Reason two is more practical; HPE, Dell, and Cisco all sold both LAN and computer products, and in particular Dell and HPE both encouraged data center expansion based on their servers and switches. Some enterprises deployed these converged platforms when they had projects involving expansion. Over time, those enterprises say they found it easier to manage these combined infrastructure pieces than those involving a mix of vendors, and now they’re thinking about making the one-vendor-fits-all a policy.
Another reason for the shift, and for the 9% in particular, was the HPE merger with Juniper. Juniper is a full-scope network equipment vendor, not just a provider of LAN switches, and so the deal provides enterprises and operators an opportunity to build units of infrastructure that include servers, switches, and WAN gear from a single source.
For the vendor, HPE in this case, there’s a tactical benefit because it’s rare for an enterprise to look at expanding a data center in server racks without expanding networking, and vice versa. Having more skin in the game means HPE sales can spend more time. In theory, it could also be a strategic advantage, which if true could be an instrument to spread the converged platform concept to other vendors.
Converged data center and network platforms are most valuable to companies who are deploying a new chunk of hosting resources and need the whole package. Given that new projects with new benefits to fund such a thing are increasingly rare, it would seem to me that to gain an offensive advantage through this sort of convergence, you’d need to promote the new projects. That’s why I’ve not been fully satisfied with HPE/Juniper integration; I think it’s been tactical rather than strategic.
The strategic benefit would be simple; a company with more skin in the game has a greater incentive to promote those new projects, even if it requires some of the vendor-dreaded “educational selling”. There is some technical symbiosis between networking and hosting, of course; you can’t build a resource pool without connecting it. The symbiosis is greatest where the hosting involves something unfamiliar to buyers, which of course is why there’s so much attention being paid to AI.
AI is not, at present, a major factor in enterprise data-center building and connecting, but it’s a concern to planners. That means that it’s possible to leverage the notion that AI is a driver of converged-platform procurement, a reason to buy IT and network equipment from the same vendor. HPE may be benefitting, to a degree, from this, but I’m not seeing it yet in enterprise comments to me, which suggests that the impact is so far highly contained.
Is it enough to change the competitive landscape. Judge an enemy by their capabilities, not their intentions, says military-think. Could HPE competitors, especially Dell or SMC, see HPE as more of a threat because they might, just might, start thinking more strategically?
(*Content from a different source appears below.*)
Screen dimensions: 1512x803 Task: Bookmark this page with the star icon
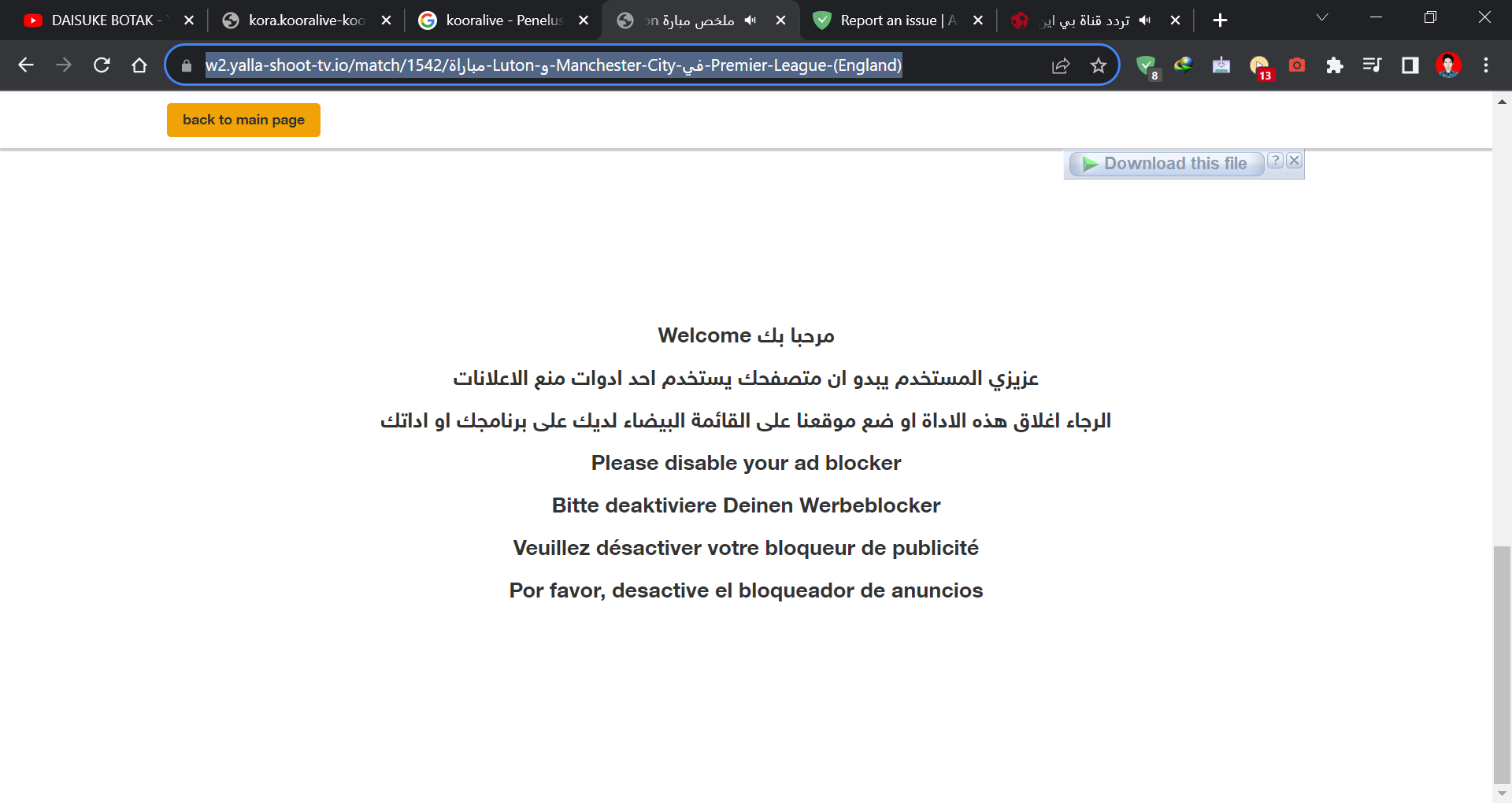tap(1098, 65)
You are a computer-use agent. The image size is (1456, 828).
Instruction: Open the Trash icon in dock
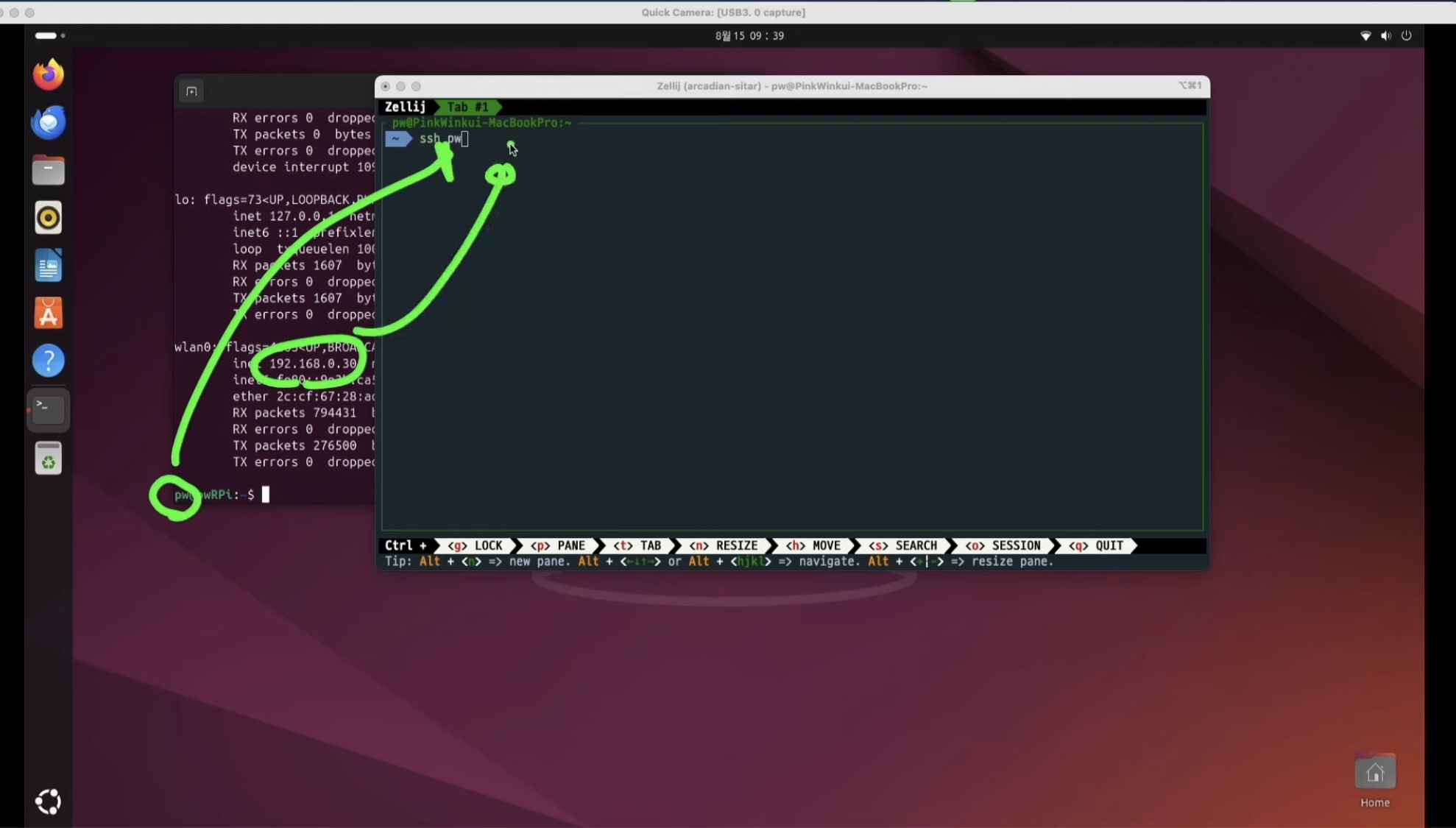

Might IBM, who has mastered strategic thinking but doesn’t sell either network equipment or traditional servers, decide to broaden out; after all, buyers see “the data center” as a unity of hosting and connecting, and major competitors already offer both. Or will they rely on their Red Hat software as the hosting side, and play the notion that hardware is simply an essential and unglamorous underpinning to software, whatever kind of hardware we’re talking about? We’ll surely find out.